Safaricom has awarded Huawei a contract to upgrade its M-Pesa money transfer platform, according to Kenya’s Business Daily.
The upgrade aims to make it easier for M-Pesa customers to settle their postpaid electricity bills, as well as enable payments in real time, avoiding unnecessary disconnections.
The upgrade will also allow M-Pesa users to settle insurance premiums and bank payments in real time.
According to Business Daily, the M-Pesa upgrade will take 18 months to complete. The first phase is expected to be finished during Q4 2013.
The current M-Pesa platform handles between 200 to 300 transactions per second but that rate is set to increase tenfold after the upgrade.
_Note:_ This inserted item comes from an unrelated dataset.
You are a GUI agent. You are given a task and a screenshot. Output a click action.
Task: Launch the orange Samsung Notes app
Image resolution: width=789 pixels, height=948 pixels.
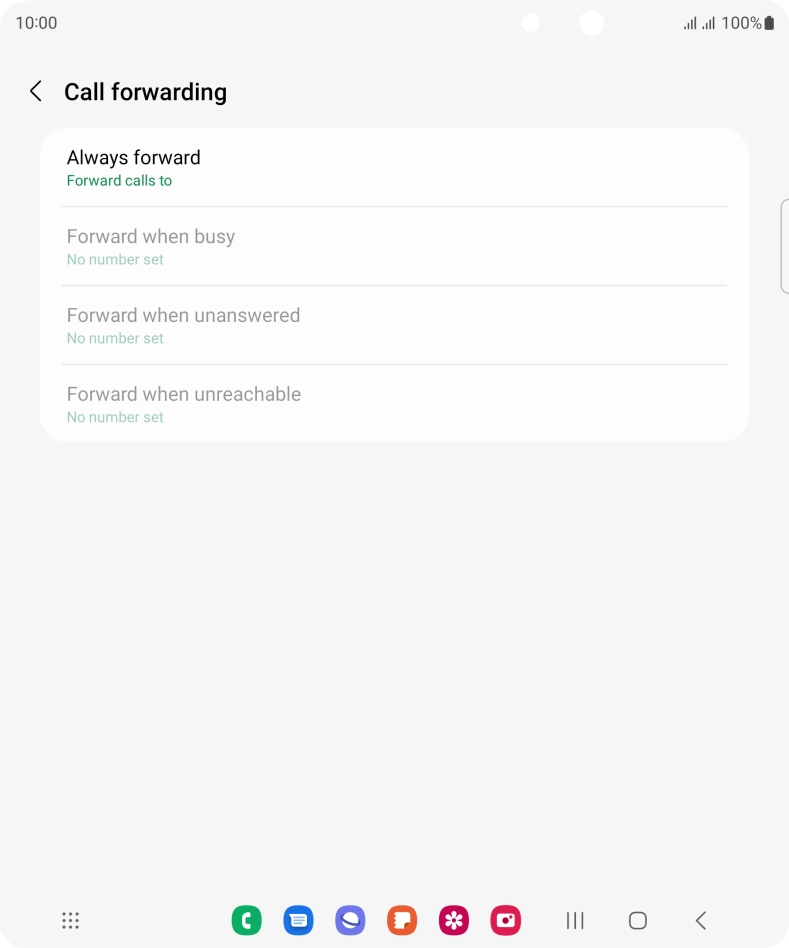tap(402, 920)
The real-time payment facility will also be welcome. Apparently it takes 48 hours before payments made to Kenya Power are reflected in the utility’s systems. Payments made to the National Hospital Insurance Fund can take up to 76 hours before they are acknowledged.
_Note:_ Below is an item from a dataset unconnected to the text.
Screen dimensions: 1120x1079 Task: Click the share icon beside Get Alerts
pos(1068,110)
“Safaricom will migrate to this new platform in about 18 months’ time and planning has already begun for the extremely complicated process,” former Safaricom chief executive and director of mobile money at Vodafone Group Services, Michael Joseph, told Business Daily. “The new platform is designed to be more efficient and therefore costs less to operate and maintain.”
As part of the upgrade, M-Pesa servers are to be relocated to Kenya from Germany, a move that is expected to improve the reliability of the mobile money transfer and cut overheads.
Joseph would not reveal if cost savings would be passed onto consumers, other than saying that such a decision would have to be made by both Safaricom and Vodafone, which owns a 40 per cent stake in the Kenyan operator.
News of the Huawei upgrade follows closely on the heels of a new report by the Central Bank of Kenya showing the monthly value of mobile-based transactions, across all of Kenya’s networks, to be in decline during Q1 2013.
January saw total mobile money transfer transactions reach KES143.7 billion ($1.7 billion), which fell to KES142.8 billion in February. The total value then fell down again, to KES136 billion, in March.
A contributory factor to the decline was no doubt the government’s introduction of a mobile money transfer tax in February.
More encouragingly, the bank’s report finds the number of mobile money subscribers is still on the rise in Kenya, going from 21.4 million in January to 22.3 million by the end of March.